----- SUPPLIED INFORMATION
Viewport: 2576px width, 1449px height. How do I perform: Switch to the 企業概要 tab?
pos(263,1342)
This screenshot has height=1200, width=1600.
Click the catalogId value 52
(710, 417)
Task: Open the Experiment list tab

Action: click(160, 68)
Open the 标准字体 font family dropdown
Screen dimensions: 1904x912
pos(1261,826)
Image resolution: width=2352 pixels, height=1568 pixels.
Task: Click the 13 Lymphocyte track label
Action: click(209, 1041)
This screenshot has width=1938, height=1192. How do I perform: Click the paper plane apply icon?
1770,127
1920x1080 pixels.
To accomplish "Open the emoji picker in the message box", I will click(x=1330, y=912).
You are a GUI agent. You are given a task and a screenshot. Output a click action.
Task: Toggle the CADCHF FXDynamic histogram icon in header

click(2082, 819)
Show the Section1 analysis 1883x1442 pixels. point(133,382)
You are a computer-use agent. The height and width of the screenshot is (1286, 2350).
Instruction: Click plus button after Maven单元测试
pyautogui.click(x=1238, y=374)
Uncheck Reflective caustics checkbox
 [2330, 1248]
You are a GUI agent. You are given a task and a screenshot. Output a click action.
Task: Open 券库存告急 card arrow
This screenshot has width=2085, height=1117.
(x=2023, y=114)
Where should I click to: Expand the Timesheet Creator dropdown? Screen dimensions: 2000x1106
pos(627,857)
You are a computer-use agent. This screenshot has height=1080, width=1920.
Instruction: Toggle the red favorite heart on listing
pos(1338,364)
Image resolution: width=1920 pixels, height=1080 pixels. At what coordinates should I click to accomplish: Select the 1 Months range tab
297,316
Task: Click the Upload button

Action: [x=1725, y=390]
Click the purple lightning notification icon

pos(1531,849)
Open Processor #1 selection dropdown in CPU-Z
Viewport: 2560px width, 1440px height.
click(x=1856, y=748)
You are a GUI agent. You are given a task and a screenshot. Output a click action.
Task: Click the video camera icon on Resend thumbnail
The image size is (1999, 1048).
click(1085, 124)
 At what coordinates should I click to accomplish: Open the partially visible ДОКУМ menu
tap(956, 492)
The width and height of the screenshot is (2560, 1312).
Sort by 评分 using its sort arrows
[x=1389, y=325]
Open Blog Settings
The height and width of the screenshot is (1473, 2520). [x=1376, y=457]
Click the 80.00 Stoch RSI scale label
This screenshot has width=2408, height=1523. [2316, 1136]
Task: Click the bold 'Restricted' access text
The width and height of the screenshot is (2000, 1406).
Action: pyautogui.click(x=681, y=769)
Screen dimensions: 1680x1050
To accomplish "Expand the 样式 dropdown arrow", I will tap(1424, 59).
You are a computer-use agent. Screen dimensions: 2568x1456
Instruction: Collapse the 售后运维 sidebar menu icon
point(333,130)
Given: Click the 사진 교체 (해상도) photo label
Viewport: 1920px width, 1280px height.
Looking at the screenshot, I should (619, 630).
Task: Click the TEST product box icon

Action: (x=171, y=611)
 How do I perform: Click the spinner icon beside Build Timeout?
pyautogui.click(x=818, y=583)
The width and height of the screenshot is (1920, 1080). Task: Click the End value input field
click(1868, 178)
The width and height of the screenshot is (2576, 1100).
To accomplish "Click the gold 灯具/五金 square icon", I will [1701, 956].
----------
_EXERCISE OBJECTIVE_:
Count the lines of the listing above that contain the word "computer", and give only the total.

_EXERCISE RESULT_:
3